TESTO PROPOSTO -
•••

Una lite nata per futili motivi, pare per una capra o per presunti diritti di pascolo sui monti dell’Altolago. Scontro prima verbale poi fisico, che rischiò di costare la vita a un allevatore 52enne di Garzeno colpito dal rivale con un forcone in più punti del corpo. La Procura di Como, pm Massimo Astori, per quel fatto di sangue che risale ai primi di maggio del 2016, ha firmato la richiesta di rinvio a giudizio per un 44enne di Dongo accusato di tentato omicidio. La data dell’udienza preliminare deve ancora essere fissata.

L’uomo, assistito dagli avvocati Guido Stoppani e Enrico Pollini, era finito in manette dopo aver colpito con un tridente – due volte o forse tre, al volto e al torace – un altro allevatore dell’Altolago con cui litigava da tempo. Pare che le diatribe riguardassero come detto sia una capra sia una questione legata a un pascolo sui monti di Consiglio di Rumo.

•••

Voci di dati -
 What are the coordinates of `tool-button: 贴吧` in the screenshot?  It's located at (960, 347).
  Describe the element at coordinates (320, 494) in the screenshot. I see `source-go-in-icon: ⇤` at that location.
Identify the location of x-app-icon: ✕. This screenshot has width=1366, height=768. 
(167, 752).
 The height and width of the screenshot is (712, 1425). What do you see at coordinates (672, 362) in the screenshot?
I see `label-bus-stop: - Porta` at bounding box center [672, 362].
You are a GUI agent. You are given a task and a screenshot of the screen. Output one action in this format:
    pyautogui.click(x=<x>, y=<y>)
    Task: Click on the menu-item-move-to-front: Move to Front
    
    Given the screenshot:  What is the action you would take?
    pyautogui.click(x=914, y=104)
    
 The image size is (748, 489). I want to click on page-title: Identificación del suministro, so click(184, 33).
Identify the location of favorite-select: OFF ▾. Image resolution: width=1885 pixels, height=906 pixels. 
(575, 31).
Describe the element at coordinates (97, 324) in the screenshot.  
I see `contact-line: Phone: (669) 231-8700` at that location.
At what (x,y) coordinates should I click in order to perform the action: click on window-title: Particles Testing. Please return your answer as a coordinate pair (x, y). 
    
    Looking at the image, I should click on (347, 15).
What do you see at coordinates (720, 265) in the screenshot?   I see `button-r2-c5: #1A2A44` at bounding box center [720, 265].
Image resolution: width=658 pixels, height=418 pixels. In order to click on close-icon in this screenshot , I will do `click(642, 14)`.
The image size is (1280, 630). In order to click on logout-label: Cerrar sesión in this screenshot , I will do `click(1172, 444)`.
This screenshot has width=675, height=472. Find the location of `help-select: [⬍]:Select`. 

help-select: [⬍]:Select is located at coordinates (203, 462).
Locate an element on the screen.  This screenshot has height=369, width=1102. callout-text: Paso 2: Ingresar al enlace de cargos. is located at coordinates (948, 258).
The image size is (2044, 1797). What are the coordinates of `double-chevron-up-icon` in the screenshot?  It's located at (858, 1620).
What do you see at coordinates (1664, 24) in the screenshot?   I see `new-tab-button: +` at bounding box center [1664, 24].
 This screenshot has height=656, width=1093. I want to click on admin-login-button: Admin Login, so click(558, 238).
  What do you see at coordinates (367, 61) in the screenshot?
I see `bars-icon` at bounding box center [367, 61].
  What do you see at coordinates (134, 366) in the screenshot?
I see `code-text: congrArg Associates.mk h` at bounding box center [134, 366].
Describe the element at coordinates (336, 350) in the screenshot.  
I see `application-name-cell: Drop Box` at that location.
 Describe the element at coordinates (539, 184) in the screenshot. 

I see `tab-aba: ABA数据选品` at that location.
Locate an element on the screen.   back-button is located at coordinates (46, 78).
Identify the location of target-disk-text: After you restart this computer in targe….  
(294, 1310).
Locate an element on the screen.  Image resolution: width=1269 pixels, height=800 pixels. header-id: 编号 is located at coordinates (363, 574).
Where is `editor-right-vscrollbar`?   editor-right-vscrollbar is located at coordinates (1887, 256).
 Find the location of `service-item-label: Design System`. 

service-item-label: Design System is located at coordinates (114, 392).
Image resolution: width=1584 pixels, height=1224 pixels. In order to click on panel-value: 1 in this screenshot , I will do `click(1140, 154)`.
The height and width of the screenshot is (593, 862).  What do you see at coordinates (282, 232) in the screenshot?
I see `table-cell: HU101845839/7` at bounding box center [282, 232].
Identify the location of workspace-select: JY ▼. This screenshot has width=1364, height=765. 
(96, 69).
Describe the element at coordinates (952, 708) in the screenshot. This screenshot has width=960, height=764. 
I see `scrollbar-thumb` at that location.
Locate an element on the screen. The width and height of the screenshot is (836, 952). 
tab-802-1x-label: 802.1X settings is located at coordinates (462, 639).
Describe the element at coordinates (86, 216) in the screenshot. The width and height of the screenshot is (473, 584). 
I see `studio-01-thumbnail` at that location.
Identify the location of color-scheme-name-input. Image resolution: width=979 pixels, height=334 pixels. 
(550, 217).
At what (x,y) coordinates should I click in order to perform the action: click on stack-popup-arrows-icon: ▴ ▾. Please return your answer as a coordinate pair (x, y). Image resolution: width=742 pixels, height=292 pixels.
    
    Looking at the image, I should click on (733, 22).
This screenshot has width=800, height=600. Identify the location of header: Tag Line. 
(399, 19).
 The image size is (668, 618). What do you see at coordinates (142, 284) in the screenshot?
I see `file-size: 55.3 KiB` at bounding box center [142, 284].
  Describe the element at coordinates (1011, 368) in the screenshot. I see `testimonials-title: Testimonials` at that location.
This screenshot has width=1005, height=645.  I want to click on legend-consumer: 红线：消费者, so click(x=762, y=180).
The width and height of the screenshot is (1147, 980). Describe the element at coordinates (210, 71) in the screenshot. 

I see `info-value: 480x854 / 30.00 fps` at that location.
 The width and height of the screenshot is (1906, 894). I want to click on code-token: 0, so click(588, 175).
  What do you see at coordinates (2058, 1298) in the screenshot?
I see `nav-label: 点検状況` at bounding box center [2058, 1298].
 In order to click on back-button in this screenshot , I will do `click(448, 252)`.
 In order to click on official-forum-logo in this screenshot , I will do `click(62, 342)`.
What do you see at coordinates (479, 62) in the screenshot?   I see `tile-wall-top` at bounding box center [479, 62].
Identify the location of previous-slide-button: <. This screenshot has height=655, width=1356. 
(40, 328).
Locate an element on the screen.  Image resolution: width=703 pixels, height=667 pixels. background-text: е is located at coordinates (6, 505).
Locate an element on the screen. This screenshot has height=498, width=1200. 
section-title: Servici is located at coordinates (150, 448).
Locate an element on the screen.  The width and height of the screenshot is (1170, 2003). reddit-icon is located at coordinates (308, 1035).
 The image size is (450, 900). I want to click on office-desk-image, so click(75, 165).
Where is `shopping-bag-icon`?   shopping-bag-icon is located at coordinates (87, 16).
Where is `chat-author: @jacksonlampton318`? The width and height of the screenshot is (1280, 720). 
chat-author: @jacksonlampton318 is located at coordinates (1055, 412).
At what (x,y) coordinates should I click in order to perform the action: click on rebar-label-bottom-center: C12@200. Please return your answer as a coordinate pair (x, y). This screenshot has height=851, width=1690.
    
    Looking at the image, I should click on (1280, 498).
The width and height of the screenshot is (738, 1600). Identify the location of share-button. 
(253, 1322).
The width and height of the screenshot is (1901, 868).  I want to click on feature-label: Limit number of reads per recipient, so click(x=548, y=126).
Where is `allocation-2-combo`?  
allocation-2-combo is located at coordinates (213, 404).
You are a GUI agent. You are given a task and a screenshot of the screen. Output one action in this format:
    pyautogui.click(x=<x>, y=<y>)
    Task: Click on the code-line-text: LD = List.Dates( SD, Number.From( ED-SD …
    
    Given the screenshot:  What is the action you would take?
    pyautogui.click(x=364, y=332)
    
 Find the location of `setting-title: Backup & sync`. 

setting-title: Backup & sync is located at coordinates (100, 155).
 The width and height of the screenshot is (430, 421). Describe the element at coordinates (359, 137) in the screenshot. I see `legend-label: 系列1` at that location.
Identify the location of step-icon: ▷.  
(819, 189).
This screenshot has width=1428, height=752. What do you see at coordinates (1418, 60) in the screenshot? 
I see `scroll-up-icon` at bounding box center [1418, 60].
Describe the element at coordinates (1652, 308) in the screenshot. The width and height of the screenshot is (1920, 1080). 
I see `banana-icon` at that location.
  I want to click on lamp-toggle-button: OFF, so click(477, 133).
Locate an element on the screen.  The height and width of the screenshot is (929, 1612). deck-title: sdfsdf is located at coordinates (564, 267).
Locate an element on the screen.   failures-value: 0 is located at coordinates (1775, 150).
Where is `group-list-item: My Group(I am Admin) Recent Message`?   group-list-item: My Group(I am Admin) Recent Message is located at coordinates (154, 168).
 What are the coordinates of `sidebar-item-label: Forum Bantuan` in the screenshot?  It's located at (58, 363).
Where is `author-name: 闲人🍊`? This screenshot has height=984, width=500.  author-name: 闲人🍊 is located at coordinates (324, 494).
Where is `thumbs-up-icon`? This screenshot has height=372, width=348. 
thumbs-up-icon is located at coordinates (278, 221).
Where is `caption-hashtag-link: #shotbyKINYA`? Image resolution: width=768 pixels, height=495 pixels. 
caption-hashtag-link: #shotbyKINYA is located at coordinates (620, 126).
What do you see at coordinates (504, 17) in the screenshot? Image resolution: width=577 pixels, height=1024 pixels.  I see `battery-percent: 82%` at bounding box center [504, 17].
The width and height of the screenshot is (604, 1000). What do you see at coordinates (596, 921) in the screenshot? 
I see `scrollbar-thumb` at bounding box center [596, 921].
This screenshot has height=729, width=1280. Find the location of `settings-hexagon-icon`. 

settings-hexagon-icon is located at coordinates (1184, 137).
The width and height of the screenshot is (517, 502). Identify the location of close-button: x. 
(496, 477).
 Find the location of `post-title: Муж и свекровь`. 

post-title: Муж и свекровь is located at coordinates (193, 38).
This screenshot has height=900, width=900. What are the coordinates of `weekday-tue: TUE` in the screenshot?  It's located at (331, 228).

•••

SERIE DI ESERCIZI -
[1] Rispondi a queste domande sull'articolo sulla lite tra allevatori:
(a) Quanti anni ha l'allevatore di Garzeno colpito con il forcone?
(b) Di quale reato è accusato il 44enne di Dongo?
(c) Quali avvocati assistono l'uomo finito in manette?
[2] Trascrivi il brano dell'articolo sulla lite tra allevatori che comincia con le parole "Una lite nata" e termina con le parole "ancora essere fissata.".
[3] Prosegui l'articolo sulla lite tra allevatori dal punto in cui si interrompe.

SOLUZIONI PER ESERCIZIO -
[1]
(a) 52 anni.
(b) Tentato omicidio.
(c) Guido Stoppani e Enrico Pollini.

[2]
Una lite nata per futili motivi, pare per una capra o per presunti diritti di pascolo sui monti dell’Altolago. Scontro prima verbale poi fisico, che rischiò di costare la vita a un allevatore 52enne di Garzeno colpito dal rivale con un forcone in più punti del corpo. La Procura di Como, pm Massimo Astori, per quel fatto di sangue che risale ai primi di maggio del 2016, ha firmato la richiesta di rinvio a giudizio per un 44enne di Dongo accusato di tentato omicidio. La data dell’udienza preliminare deve ancora essere fissata.

[3]
Quel giorno di inizio maggio del 2016, il 52enne e il nipote di 31 anni avrebbero raggiunto l’avversario (pare che il primo fosse anche armato con un bastone) e da qui sarebbe nata la furiosa lite culminata con i colpi di forcone. Nel corso dell’interrogatorio davanti al giudice, subito dopo l’arresto, il fermato disse di essersi «difeso». La versione fornita fu che il rivale e il nipote l’aggredirono con un bastone, e che lui per difendersi imbracciò il forcone scagliando i colpi incriminati. A riprova di quanto raccontato mostrò i lividi presenti sul corpo, che del resto erano stati anche refertati al pronto soccorso nell’immediatezza dei fatti (il 44enne era stato dimesso con una prognosi di sette giorni).

Secondo la tesi della Procura, invece, lo stesso indagato avrebbe brandito prima una roncola e poi un bastone per poi colpire l’avversario con il forcone all’altezza delle spalle e degli arti superiori. In seguito avrebbe bucato le ruote dell’auto per impedire la fuga e si sarebbe rivolto pure contro il nipote del ferito, costringendo quest’ultimo a scappare. La vittima fu ricoverata in gravi condizioni e rimase per tre mesi in strutture sanitarie.